Email this article Government Homepage
Speech by SEDL at HKIA 2025 Summit (English only)

    Following is the speech by the Secretary for Economic Development and Labour, Mr Stephen Ip, at the HKIA 2025 Summit: "Vision for Hong Kong SAR in 2025" -- Connectivities and Opportunities today (February 28):

Victor, Vice-Minister Gao, distinguished guests, ladies and gentlemen,

     I am very pleased to join you today at this luncheon for the Hong Kong International Airport 2025 Summit.  

     Looking into the future is a tricky business, particularly for someone who has not got a crystal ball. Twenty years ago, who would have thought that Kai Tak airport could be so quickly replaced as a Hong Kong icon by a new international airport built on one of our outlying islands? It is equally difficult to predict the future gold price, oil price or the Hang Seng Index tomorrow. I am still looking for a crystal ball that can give me all this information.

     I am sure you will all have enjoyed quite a bit of crystal-ball gazing from different angles this morning and will have found the new insights and perspectives of our expert speakers on our airport and the aviation industry stimulating and thought-provoking. Perhaps I should now take some time to share with you my view on the broader Hong Kong economy and how I see the near future unfolding.

Recorded information:
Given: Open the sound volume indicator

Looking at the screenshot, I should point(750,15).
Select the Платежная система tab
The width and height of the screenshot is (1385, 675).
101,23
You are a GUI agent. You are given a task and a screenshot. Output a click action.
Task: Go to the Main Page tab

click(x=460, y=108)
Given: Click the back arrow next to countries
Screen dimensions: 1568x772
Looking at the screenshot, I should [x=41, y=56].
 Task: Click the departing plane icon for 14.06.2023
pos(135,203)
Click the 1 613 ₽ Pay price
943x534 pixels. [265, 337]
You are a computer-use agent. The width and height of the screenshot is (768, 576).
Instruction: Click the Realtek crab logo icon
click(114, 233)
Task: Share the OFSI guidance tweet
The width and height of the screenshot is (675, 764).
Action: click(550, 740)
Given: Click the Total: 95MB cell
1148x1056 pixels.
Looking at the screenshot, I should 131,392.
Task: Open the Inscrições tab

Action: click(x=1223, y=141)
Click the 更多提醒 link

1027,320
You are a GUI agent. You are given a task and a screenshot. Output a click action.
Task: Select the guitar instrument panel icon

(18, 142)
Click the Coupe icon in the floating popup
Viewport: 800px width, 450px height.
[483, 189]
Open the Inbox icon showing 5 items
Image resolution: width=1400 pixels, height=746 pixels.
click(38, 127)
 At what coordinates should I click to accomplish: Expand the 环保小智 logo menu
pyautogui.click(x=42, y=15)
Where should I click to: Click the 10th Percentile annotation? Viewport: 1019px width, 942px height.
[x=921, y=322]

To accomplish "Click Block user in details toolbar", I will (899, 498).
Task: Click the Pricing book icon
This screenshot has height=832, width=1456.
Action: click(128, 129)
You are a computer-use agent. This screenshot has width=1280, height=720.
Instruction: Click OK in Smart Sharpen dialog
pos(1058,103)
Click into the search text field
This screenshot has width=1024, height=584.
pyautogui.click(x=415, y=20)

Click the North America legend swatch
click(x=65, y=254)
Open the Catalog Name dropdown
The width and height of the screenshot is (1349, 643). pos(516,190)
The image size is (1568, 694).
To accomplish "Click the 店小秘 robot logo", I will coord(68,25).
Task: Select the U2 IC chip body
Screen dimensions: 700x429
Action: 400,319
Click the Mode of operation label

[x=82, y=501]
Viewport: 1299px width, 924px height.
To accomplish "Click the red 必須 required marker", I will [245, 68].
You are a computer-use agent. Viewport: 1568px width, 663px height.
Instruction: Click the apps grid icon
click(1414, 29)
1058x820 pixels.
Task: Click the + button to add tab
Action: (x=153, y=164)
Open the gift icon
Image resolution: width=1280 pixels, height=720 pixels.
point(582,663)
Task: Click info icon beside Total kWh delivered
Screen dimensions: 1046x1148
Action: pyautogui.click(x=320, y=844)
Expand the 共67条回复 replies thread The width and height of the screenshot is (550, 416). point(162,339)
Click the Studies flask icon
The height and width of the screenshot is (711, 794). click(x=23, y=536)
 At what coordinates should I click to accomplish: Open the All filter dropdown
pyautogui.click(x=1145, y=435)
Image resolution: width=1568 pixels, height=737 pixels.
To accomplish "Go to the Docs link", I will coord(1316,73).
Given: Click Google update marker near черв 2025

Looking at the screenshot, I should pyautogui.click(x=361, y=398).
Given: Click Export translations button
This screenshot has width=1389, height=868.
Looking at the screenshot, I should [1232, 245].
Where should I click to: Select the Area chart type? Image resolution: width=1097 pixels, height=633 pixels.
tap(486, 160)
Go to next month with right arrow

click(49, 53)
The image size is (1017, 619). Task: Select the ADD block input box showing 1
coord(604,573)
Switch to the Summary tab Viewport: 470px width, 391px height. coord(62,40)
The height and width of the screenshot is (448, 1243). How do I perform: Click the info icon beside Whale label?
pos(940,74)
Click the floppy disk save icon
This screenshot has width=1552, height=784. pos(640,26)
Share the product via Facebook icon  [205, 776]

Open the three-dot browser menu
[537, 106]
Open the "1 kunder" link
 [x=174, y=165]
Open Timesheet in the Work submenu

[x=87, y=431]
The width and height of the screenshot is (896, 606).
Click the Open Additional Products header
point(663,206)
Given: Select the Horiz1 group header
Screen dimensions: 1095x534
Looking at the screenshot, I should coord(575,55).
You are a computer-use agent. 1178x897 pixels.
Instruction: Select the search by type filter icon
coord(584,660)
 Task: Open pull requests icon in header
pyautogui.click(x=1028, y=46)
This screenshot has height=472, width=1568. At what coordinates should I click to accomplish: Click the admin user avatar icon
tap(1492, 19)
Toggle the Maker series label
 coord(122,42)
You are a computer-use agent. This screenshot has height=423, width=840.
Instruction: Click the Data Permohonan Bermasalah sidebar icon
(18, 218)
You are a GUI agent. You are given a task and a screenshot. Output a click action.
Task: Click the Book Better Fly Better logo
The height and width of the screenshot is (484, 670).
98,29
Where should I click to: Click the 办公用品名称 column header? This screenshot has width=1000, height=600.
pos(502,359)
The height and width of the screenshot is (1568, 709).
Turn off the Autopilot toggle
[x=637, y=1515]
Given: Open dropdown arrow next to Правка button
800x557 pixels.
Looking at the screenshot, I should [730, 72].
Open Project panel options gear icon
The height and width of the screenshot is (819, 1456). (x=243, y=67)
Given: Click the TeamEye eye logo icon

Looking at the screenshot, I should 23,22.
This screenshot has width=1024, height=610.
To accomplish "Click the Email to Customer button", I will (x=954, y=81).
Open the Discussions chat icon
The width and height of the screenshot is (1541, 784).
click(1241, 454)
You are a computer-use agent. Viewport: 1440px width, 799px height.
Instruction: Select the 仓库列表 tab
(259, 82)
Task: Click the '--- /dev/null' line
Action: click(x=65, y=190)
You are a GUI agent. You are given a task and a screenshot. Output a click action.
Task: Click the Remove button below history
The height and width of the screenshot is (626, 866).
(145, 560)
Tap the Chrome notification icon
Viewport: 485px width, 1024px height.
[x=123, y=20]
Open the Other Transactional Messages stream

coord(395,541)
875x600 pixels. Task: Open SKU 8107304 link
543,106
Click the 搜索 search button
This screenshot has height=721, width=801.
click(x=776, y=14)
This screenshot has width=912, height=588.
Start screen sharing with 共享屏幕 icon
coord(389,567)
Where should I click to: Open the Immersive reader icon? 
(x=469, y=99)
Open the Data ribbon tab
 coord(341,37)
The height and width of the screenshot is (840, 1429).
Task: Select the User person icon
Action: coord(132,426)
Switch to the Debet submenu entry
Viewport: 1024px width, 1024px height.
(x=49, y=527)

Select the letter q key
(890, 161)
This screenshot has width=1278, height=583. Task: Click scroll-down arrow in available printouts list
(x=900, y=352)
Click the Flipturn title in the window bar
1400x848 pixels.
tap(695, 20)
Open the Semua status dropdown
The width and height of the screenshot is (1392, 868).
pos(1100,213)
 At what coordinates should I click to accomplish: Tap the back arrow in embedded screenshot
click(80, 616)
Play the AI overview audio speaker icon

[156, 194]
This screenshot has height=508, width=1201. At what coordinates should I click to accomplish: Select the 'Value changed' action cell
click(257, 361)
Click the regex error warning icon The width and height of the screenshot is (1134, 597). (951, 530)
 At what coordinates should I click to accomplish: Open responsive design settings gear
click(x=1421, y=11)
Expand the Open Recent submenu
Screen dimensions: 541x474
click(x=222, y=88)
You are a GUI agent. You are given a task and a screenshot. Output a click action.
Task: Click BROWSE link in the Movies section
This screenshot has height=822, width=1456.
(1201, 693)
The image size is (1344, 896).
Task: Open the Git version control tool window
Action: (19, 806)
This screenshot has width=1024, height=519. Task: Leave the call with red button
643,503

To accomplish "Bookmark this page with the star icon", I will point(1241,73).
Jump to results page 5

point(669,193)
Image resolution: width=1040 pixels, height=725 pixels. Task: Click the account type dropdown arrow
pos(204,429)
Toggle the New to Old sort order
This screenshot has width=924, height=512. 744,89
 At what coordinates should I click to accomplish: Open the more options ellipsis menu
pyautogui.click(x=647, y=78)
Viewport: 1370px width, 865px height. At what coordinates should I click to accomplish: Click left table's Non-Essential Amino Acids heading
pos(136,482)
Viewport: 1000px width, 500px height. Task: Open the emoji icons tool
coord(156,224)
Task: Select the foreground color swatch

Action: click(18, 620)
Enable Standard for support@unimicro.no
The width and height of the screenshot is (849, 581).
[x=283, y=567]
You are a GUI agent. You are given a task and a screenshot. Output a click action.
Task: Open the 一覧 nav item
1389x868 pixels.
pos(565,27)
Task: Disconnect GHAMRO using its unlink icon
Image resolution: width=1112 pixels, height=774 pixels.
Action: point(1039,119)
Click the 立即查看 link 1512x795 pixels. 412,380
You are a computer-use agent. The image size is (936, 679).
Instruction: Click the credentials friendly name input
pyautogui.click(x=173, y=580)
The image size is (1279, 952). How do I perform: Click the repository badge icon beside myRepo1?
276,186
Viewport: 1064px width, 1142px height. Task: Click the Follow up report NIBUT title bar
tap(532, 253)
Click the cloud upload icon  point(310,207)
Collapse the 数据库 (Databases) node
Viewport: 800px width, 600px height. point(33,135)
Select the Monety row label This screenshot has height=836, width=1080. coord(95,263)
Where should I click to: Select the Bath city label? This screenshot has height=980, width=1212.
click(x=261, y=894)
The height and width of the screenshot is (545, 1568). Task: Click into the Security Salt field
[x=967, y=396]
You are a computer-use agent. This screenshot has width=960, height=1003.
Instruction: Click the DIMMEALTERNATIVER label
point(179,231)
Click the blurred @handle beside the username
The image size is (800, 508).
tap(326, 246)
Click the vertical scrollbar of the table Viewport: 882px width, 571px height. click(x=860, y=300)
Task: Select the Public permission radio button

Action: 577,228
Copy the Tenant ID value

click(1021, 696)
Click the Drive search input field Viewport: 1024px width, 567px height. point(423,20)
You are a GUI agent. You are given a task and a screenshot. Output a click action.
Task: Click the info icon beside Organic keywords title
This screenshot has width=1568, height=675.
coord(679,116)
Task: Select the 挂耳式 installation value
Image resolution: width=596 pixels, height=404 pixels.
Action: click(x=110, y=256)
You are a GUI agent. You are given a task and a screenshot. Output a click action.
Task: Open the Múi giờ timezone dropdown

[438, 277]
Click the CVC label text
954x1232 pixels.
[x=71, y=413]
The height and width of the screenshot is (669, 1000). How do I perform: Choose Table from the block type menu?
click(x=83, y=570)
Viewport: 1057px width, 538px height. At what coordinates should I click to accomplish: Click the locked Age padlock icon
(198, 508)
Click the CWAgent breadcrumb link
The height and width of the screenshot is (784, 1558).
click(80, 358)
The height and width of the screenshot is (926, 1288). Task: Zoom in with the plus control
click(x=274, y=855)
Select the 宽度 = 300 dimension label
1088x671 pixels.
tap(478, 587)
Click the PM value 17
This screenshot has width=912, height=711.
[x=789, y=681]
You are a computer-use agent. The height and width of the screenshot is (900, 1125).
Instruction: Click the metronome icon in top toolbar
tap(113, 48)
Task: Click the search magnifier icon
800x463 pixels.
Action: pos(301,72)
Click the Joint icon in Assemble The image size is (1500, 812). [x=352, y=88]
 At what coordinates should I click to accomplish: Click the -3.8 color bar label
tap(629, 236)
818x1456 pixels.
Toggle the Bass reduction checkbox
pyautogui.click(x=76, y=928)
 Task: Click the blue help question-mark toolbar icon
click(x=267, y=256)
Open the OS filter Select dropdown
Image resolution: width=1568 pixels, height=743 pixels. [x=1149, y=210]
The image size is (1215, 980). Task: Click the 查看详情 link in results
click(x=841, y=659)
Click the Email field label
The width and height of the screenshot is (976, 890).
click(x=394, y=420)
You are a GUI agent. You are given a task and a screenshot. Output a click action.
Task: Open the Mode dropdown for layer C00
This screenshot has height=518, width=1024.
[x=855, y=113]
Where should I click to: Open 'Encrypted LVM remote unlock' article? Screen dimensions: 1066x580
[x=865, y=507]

Set tasks:
1. From the airport summit speech, echo back the stretch from "Following is the" through "all this information.", word for word.
2. Render this sentence from the airport summit speech in Spanish: "Looking into the future is a tricky business, particularly for someone who has not got a crystal ball."

Full solutions:
1.
Following is the speech by the Secretary for Economic Development and Labour, Mr Stephen Ip, at the HKIA 2025 Summit: "Vision for Hong Kong SAR in 2025" -- Connectivities and Opportunities today (February 28):

Victor, Vice-Minister Gao, distinguished guests, ladies and gentlemen,

     I am very pleased to join you today at this luncheon for the Hong Kong International Airport 2025 Summit.  

     Looking into the future is a tricky business, particularly for someone who has not got a crystal ball. Twenty years ago, who would have thought that Kai Tak airport could be so quickly replaced as a Hong Kong icon by a new international airport built on one of our outlying islands? It is equally difficult to predict the future gold price, oil price or the Hang Seng Index tomorrow. I am still looking for a crystal ball that can give me all this information.

2. Mirar hacia el futuro es un asunto complicado, sobre todo para alguien que no tiene una bola de cristal.